Algae also comes by way of hitchhiker through plants and anything introduced into the tank. This is more likely the leading contributor to its spread amongst hobbyists of all levels.


----------



## jeepguy (Jul 24, 2013)

From reading Tom Barrs post, and from what I have read here most algae's form from fluctuating co2, or low nitrate, phosphate. So, with ei dosing nutrients aren't limited. Most people have excess lights and needs to lower the photo period or raise their lights so light is not limited. The only nutrient limited or that we really control is co2. It would seem more to me algae is a problem with poor circulation of those nutrients including co2, or co2 not allowing the growth set by light intensity. If the lights tell the plants to grow at speed x and co2 is insufficient and dictates plants grow slower then speed x excess light or other nutrients lead to algae. As long as all of the co2 is being used congruent with the light intensity and nutrients are not limiting then algae should not be able to grow. At least this is my understanding.


----------



## plantbrain (Dec 15, 2003)

Put another way, focus on growing plants. That was the original plan that many seem to have forgotten. 

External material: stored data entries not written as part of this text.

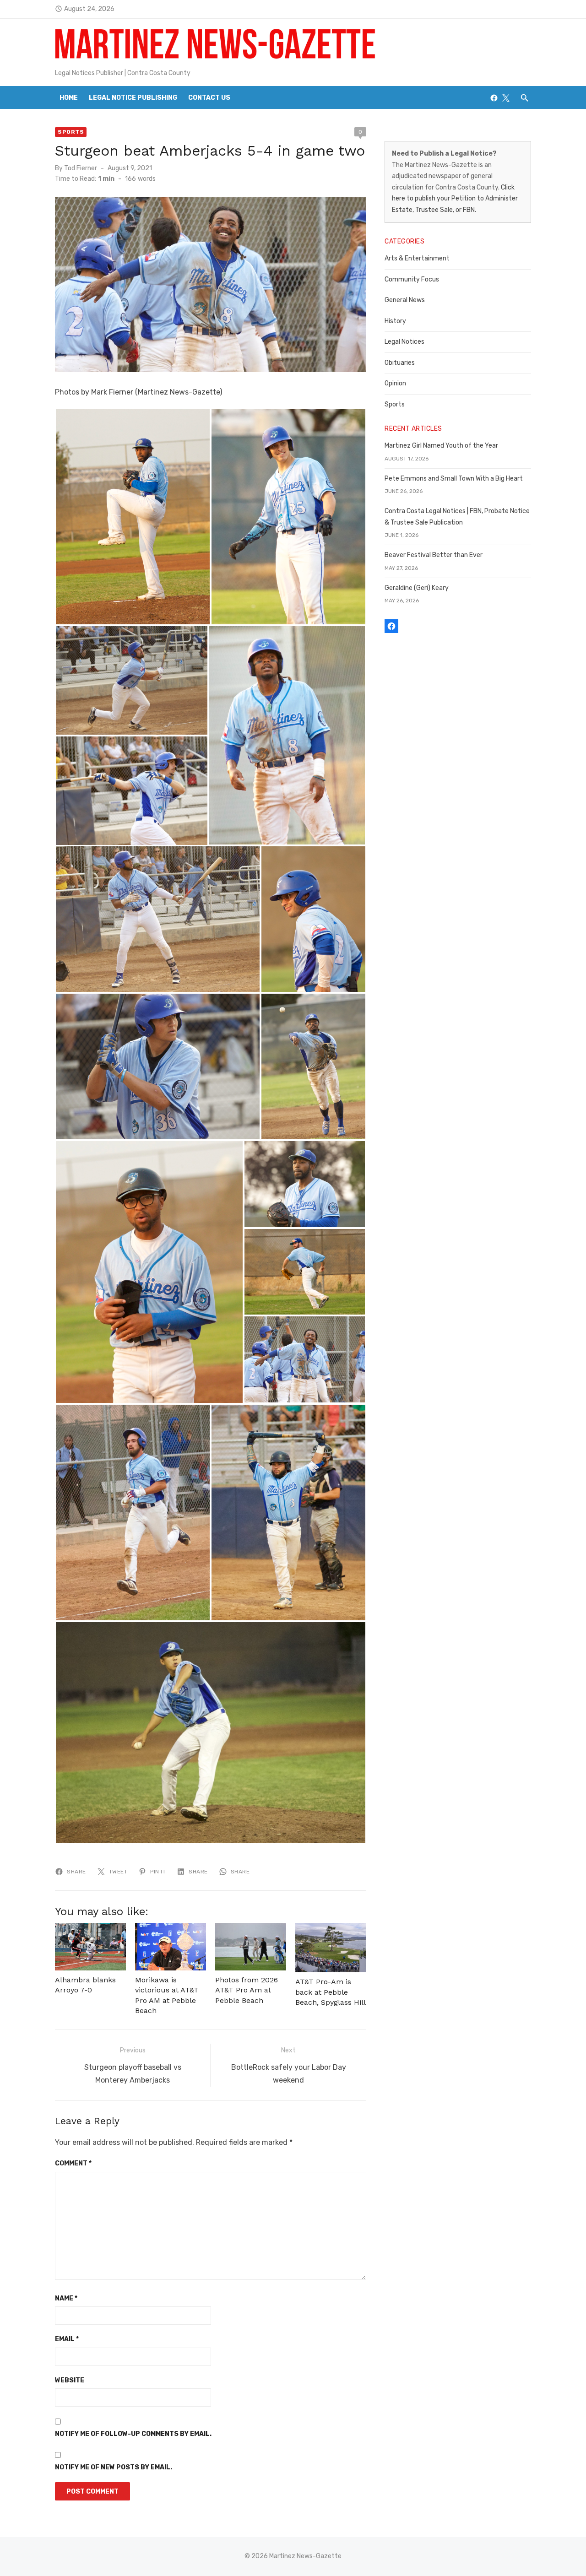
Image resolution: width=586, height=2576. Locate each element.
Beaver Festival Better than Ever (434, 555)
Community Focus (412, 279)
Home (69, 98)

Plants define the system if they the elements that they need, mostly light, CO2 and ferts. These can be wide ranging, but if the light is low, then the other two are MUCH less important. If the light is high, then the others are much more important.

Algae grow when the plants are doing poorly. So focus on optimal plant growth.
Good horticulture etc. Seems simple enough.


----------



## Jeff5614 (Dec 29, 2005)

http://www.ukaps.org/forum/threads/why-dont-nutrients-cause-algae.3217/


----------



## wheatiesl337 (Mar 30, 2011)

acitydweller said:


> Light stimulates growth... if there's excess nutrients in the tank, Algae will take advantage of the nutrients and spread. Excess of nutrients in the water column along in a dark tank wont really do much.
> 
> Algae also comes by way of hitchhiker through plants and anything introduced into the tank. This is more likely the leading contributor to its spread amongst hobbyists of all levels.


Note quite. And sterile practices do not prevent algea. Luckily we have an answer from Mr. Barr and a link to his forum to clear up these contradictions.


----------